High water production is a common challenge during water-flooding of oil reservoirs. Improvement of volumetric sweep by blocking of fractures can improve the oil production and reduce the water production. The objective for the study was to investigate the potential for plugging of fractures in carbonate rocks using nanocomposite gels. Gelation was first investigated in experiments before dynamic experiments were modelled by using the simulator IORCoreSim, a core scale simulator developed at the IOR Centre of Norway.

The rheology and gelation time for bulk solutions were determined by varying concentrations of nano-clay, polymer and cations. The most promising gels were further evaluated in flooding experiments using fractured chalk models. Simulations by IORCoreSim was used to model the gelation kinetics with different Laponite clay and HPAM concentrations, injection time, gel location and potential effect on oil recovery. Laboratory data were used as the basis for the simulations.

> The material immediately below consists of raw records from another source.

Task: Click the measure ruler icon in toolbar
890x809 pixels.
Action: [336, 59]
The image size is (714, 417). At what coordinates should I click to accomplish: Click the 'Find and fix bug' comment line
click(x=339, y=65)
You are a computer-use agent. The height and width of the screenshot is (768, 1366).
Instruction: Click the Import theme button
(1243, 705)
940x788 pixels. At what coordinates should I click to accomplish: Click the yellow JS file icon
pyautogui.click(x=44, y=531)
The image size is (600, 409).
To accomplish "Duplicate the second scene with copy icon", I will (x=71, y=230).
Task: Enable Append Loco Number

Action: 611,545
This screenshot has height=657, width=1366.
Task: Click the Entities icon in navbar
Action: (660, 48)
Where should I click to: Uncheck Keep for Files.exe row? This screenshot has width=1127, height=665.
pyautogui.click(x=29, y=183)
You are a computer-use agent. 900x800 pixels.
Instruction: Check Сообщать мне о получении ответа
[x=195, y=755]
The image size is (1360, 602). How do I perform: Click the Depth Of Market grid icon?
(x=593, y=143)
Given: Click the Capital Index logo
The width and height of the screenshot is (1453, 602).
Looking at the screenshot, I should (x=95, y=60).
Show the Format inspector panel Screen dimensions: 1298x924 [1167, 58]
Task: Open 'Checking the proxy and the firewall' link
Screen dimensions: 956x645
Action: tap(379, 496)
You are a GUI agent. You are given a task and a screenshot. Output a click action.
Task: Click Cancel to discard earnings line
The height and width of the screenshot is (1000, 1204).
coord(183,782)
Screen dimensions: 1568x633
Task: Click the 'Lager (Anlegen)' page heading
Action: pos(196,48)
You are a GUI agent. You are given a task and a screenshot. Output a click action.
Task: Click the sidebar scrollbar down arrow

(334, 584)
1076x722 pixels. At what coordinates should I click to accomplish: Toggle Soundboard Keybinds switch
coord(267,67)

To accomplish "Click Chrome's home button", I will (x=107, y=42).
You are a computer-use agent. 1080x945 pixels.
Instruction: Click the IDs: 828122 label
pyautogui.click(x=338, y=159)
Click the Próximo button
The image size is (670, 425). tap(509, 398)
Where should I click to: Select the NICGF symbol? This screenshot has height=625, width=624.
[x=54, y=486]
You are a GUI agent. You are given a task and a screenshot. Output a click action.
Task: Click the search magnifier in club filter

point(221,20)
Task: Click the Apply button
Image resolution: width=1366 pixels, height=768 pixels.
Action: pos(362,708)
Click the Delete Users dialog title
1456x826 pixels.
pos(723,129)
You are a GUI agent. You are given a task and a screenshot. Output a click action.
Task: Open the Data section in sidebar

In static experiments, the nano-clay formed weak to highly viscous gels. The strongest nanocomposite gels were formed together hydrolyzed polyacrylamide. Potassium, calcium and dissolved crushed chalk gave shorter aging time and stronger gels. Some glycols were found to retard the gelation reaction, but did not impair the strength of the gels. Flooding in fractured chalk models at 100% water saturation showed that both nanocomposite gels and nano-clay gels have potential to plug fractures in carbonate rocks.

The IORCoreSim simulator was found to be appropriate to investigate the effects of Laponite/HPAM interactions with different gel component concentrations and conditions. Parameters for the calculation of gelation kinetics for Laponite/HPAM systems was tuned against the experimental results and then used as input in the simulations. IORCoreSim can also simulate placement and properties of Laponite/HPAM gels in fractured core plug experiments.

Nanocomposite gels gave excellent gel strengths and they can plug fractures in carbonate rocks. Further evaluations of nanocomposite gels should be carried out at higher temperatures, with other brine compositions and with oil present. The gelation time can be delayed by adding retarders to the gelant solution, and this can allow longer transport of the gelant into target zones before formation of rigid gels.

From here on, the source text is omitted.